Tech company’s data warehouse migration to the cloud results in 50% improvement in on-time data availability
Summary
Our client is a Fortune 500 intelligent data infrastructure company that provides unified data storage, integrated data services and cloud operations solutions. They turned to HCLTech to modernize their on-prem data warehouse to a cloud-based solution. HCLTech redesigned the data model and optimized ETL processes to enable a high-performance, scalable data analytics platform.
The Challenge
Outdated platform and disparate data sources
The client's ten-year-old on-prem analytics platform had accumulated huge technical debt. In addition, poorly designed batch jobs delayed data availability, and disparate data sources and multiple sources of truth threatened data accuracy. Other challenges included the company's inability to produce real-time analytics or seamlessly scale the system.

The Objective
End-to-end platform modernization
The client tapped HCLTech to transform data collection and integration. Our goals were to modernize their end-to-end enterprise analytics platform by migrating it from on-prem to cloud, consolidating the data source footprint and supporting strategic insights and decision-making. The flexible, agile and scalable platform would also improve on-time data availability and deliver end-user reporting.

The Solution
Cloud, automation and process optimization
HCLTech got to work: We implemented the Snowflake data cloud to migrate the client’s on-prem data footprint to the cloud and migrated the existing solution to next-gen cloud architecture. The HCLTech ADMigrate framework and product components reduced migration risks. HCLTech Gatekeeper enabled automated testing.

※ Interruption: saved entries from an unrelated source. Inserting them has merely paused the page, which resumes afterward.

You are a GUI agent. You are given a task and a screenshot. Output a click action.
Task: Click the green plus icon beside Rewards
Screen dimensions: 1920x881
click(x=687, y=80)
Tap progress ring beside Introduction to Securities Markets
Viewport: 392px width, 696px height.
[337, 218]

We employed a mix of Snowflake data cloud and Informatica Intelligent Cloud Services to provide a scalable infrastructure for all ETL and ELT processes. Optimizing 2,400 ETL jobs to 700 redesigned jobs would ensure faster refresh and improved performance.
We created consumption-aligned data sets and virtualization, automated data reconciliation and improved flexibility through consumption-based billing.
The Impact
Efficiency, accuracy and cost savings
Eliminating deprecated platforms and consolidating database, data integration, security and other tools on a single set of cloud-based platforms simplified the landscape and reduced costs. The positive outcomes speak for themselves:
- 30% reduction in time to add new data sources to the data warehouse; business analysts can securely access structured and unstructured data from all SaaS and on-prem applications
- The data refresh rate was reduced from 12 hours to 4 hours, enabling rapid adoption of native AI capabilities for near real-time insights and reporting
- 50% improvement in on-time data availability
- A reduction in storage from 1 PB to 200 TB and transition to subscription solutions running in a public cloud reduced ongoing costs by 20%
- Data integration and unification significantly reduced the number of data hops, improving efficiency, accuracy and quality.
The client now has a thoroughly modernized and future-ready platform.